Methicillin-resistant Staphylococcus aureus (MRSA) is a tough hospital and community bug that shrugs off many of our best antibiotics. This study asks a surprising question: can a common blood-pressure drug, candesartan cilexetil, be repurposed to weaken MRSA and make standard antibiotics work better? By probing MRSA cells from multiple angles—chemistry, genetics, imaging, and animal models—the researchers show how this pill can punch holes in bacterial defenses and revive older drugs.

Why Drug-Resistant Staph Is So Hard to Treat

MRSA causes hundreds of thousands of serious infections and thousands of deaths each year. One reason it is so difficult to treat is that the bacterium’s outer membrane and cell wall act as a smart shield. The fatty molecules in this shield can be rearranged to become harder, less permeable, and more resistant to standard antibiotics. Some MRSA cells also enter slow-growing “persister” states or hide in sticky biofilms, where they tolerate drugs that normally kill active bacteria. These features make it critical to find new ways to attack the bacterial surface rather than designing yet another traditional antibiotic from scratch.

Figure 1
Figure 1.

A Heart Medicine that Attacks Bacterial Skins

Candesartan cilexetil (CC) is approved to treat high blood pressure, but in a worm-based drug screen it unexpectedly showed strong activity against MRSA. In lab tests, CC killed actively dividing MRSA and the more stubborn stationary-phase cells, and it reduced biofilm formation and viability.
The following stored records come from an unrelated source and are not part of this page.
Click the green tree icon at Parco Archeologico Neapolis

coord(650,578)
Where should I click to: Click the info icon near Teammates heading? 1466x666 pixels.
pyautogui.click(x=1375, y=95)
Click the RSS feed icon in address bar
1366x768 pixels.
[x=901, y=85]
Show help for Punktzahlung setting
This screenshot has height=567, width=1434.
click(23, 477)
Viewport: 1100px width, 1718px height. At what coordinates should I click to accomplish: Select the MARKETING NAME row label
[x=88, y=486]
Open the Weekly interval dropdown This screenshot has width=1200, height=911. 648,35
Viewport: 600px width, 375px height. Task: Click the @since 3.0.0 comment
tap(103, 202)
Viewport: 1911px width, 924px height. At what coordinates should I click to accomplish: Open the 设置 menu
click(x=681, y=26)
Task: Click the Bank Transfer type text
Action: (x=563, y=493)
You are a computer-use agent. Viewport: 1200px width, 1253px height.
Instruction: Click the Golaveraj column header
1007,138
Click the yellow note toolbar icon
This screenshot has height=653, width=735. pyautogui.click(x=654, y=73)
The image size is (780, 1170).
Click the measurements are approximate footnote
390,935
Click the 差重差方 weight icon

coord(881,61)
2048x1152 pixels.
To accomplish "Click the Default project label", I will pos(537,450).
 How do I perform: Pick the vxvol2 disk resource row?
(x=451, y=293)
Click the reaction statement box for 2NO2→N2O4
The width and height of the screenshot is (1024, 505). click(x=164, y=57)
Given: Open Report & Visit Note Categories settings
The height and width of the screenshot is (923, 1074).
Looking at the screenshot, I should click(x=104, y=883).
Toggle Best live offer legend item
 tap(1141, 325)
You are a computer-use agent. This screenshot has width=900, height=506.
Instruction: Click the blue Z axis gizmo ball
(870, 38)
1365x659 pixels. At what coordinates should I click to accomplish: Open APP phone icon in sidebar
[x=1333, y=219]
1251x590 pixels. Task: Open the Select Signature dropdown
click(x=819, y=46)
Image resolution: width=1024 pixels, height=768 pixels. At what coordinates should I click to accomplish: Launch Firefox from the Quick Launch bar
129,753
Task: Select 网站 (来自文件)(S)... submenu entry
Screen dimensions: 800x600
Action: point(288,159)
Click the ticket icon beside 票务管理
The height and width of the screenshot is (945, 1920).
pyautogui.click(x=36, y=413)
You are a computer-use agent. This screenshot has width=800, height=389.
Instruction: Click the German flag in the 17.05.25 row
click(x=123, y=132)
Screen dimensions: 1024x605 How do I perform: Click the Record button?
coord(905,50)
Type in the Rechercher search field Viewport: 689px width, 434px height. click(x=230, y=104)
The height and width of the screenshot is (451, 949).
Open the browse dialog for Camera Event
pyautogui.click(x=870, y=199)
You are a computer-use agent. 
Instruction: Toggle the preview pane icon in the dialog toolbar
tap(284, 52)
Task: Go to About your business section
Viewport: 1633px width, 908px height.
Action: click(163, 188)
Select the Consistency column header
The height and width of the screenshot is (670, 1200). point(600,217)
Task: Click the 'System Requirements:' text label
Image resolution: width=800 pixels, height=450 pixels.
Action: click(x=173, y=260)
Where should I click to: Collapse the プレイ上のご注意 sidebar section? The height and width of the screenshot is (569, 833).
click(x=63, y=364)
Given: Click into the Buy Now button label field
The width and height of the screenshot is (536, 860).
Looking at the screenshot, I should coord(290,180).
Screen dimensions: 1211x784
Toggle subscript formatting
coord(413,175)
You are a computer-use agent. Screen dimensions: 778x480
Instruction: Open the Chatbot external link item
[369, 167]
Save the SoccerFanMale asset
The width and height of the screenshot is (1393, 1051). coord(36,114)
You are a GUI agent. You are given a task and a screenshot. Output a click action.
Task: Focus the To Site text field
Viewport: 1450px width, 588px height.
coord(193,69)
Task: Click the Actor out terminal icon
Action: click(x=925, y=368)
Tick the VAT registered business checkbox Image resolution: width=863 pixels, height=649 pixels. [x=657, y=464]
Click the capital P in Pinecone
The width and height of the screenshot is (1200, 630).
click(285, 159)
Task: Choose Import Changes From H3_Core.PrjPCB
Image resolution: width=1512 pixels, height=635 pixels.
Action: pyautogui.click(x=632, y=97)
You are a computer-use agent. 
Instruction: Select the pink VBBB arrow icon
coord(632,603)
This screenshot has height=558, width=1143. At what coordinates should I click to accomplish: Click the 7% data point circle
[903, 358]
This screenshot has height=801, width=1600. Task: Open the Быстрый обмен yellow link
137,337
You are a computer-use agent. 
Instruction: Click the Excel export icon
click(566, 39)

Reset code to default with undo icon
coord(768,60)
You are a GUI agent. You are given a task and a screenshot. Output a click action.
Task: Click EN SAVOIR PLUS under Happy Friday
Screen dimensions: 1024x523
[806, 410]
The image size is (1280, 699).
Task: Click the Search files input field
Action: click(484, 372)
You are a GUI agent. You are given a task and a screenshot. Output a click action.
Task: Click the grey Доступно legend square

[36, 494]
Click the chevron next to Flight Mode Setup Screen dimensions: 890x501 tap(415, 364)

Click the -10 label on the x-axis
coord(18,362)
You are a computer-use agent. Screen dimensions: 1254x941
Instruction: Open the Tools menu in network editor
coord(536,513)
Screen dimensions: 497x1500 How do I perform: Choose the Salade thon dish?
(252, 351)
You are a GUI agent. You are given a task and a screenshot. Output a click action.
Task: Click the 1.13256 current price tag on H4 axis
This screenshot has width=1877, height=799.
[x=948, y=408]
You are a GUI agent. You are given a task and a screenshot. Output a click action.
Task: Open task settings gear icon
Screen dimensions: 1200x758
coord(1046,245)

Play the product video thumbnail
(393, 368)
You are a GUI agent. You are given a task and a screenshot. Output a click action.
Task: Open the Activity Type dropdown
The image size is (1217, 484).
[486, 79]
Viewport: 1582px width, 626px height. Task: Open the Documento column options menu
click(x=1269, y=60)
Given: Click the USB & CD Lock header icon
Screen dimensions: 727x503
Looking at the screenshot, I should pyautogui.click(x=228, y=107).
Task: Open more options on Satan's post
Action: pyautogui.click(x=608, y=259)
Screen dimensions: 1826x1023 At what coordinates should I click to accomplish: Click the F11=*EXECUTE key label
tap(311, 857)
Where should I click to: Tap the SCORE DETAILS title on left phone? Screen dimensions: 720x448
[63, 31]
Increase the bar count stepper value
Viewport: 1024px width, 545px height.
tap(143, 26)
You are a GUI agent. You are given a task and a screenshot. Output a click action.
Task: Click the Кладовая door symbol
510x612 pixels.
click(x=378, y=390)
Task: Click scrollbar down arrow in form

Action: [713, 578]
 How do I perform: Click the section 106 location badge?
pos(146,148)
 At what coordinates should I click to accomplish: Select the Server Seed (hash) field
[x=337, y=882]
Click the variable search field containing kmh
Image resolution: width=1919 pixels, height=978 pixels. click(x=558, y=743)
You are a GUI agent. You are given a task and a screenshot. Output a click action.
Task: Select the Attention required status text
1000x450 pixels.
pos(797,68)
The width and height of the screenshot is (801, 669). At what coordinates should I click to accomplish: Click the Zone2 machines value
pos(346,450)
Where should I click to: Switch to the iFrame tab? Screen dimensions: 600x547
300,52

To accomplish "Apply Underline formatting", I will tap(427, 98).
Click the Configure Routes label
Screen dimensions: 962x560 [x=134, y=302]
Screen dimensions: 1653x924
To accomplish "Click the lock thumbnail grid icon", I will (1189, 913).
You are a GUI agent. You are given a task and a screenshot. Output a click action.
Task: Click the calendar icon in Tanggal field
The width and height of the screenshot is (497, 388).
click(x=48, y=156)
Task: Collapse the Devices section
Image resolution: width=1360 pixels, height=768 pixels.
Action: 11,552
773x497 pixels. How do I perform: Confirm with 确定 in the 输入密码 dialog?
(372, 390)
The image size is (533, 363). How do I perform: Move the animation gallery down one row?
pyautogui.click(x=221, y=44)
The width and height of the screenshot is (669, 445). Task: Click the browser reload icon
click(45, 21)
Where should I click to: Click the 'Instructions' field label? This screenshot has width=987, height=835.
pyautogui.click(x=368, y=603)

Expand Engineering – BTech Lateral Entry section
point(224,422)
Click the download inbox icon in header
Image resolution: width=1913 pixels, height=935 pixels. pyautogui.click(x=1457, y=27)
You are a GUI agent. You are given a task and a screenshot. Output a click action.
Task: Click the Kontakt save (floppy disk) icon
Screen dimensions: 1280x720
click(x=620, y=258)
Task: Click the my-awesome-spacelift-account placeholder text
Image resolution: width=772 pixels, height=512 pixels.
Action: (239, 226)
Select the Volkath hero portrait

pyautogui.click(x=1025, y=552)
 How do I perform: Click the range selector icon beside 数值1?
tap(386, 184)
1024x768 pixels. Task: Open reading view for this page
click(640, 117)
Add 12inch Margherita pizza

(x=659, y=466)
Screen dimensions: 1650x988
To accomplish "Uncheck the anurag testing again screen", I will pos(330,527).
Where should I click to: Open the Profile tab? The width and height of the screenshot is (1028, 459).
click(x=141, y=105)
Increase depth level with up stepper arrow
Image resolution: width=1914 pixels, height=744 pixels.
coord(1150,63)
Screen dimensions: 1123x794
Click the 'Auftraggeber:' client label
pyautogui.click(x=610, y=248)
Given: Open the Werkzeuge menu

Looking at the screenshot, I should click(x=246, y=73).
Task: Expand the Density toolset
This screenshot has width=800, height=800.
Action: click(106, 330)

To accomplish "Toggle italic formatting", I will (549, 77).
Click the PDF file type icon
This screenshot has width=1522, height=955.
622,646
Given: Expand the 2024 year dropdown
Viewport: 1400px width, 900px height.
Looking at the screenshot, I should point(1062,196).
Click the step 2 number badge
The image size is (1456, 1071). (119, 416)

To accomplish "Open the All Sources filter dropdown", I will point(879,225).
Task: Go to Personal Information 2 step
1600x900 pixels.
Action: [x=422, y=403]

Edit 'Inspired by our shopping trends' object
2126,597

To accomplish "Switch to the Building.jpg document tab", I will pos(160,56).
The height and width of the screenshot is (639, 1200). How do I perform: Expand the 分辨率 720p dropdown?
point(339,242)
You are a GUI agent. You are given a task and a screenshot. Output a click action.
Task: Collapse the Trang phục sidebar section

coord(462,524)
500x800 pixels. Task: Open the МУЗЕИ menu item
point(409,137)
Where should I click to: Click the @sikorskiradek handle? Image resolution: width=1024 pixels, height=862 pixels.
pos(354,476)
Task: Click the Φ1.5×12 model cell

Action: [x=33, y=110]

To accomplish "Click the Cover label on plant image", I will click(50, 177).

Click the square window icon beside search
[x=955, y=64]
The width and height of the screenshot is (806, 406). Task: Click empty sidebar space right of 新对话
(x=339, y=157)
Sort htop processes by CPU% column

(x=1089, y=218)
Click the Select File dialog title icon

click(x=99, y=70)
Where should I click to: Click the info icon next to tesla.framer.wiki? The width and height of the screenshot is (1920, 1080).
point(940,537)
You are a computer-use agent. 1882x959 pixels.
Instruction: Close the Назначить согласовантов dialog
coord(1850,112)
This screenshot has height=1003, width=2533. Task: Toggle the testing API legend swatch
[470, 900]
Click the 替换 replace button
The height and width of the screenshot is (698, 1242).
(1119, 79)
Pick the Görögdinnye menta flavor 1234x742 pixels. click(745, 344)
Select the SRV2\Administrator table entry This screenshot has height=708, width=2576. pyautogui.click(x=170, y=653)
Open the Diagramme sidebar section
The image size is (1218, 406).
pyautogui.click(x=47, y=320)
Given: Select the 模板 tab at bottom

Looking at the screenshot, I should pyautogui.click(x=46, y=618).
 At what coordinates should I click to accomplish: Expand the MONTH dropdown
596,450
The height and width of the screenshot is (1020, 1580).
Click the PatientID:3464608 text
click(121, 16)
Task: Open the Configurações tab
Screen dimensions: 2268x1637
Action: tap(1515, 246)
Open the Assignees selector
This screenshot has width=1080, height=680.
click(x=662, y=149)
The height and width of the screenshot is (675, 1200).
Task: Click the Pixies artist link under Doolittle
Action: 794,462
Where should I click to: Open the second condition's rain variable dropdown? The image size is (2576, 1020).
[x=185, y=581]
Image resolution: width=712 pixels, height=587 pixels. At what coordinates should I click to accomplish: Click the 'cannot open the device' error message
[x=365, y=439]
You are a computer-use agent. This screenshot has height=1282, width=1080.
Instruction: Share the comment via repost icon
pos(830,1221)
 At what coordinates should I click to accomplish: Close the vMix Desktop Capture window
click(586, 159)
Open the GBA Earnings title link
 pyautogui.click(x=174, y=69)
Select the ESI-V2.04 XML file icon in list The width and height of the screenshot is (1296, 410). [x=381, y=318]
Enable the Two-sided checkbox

Detailed experiments with fluorescent dyes revealed that CC quickly makes the MRSA membrane leaky, collapses the electrical gradient across it, and causes the inside of the cell to become unusually alkaline. High-resolution imaging—scanning electron microscopy, atomic force microscopy, transmission electron microscopy, and 3D cryo-tomography—showed blistered surfaces, thinning of the membrane, and visible gaps, all signs that the bacterial “skin” is physically compromised.

Rewiring the Bug’s Chemistry and Fatty Coat

To understand what CC is doing under the hood, the team combined RNA sequencing, metabolite profiling, and lipid analysis. They found that genes and small molecules involved in building the cell wall, making membrane lipids, and generating energy were broadly dialed down after CC exposure, even at doses too low to kill outright. Several key phospholipids that help keep the membrane intact dropped in abundance. A striking change involved a particular group of long, 20-carbon fatty acids (called C20:0). When the researchers used another compound, cerulenin, to deplete these fatty acids, MRSA became less sensitive to CC. Adding back C20:0 fatty acids restored much of the drug’s punch, and separate binding assays showed CC directly interacting with C20:0-linked lipids and related surface components. Measurements of membrane “fluidity” indicated that CC actually stiffens the MRSA membrane, locking lipids into a more rigid state that ultimately undermines its function.

Figure 2
Figure 2.

Teaming Up with Existing Antibiotics

The study also tested how CC behaves alongside existing drugs. In checkerboard and time-kill experiments, CC dramatically boosted the activity of aminoglycoside antibiotics such as gentamicin, as well as polymyxin B. These combinations rapidly wiped out both actively growing MRSA and hard-to-kill persister cells, whereas the individual drugs often left survivors. Computer simulations suggested one reason: CC can form compact complexes with polymyxin B that insert into the membrane and distort it more powerfully than either molecule alone, creating deep, far-reaching deformations in the lipid layer. This helps other antibiotics cross the membrane barrier and reach their targets more efficiently.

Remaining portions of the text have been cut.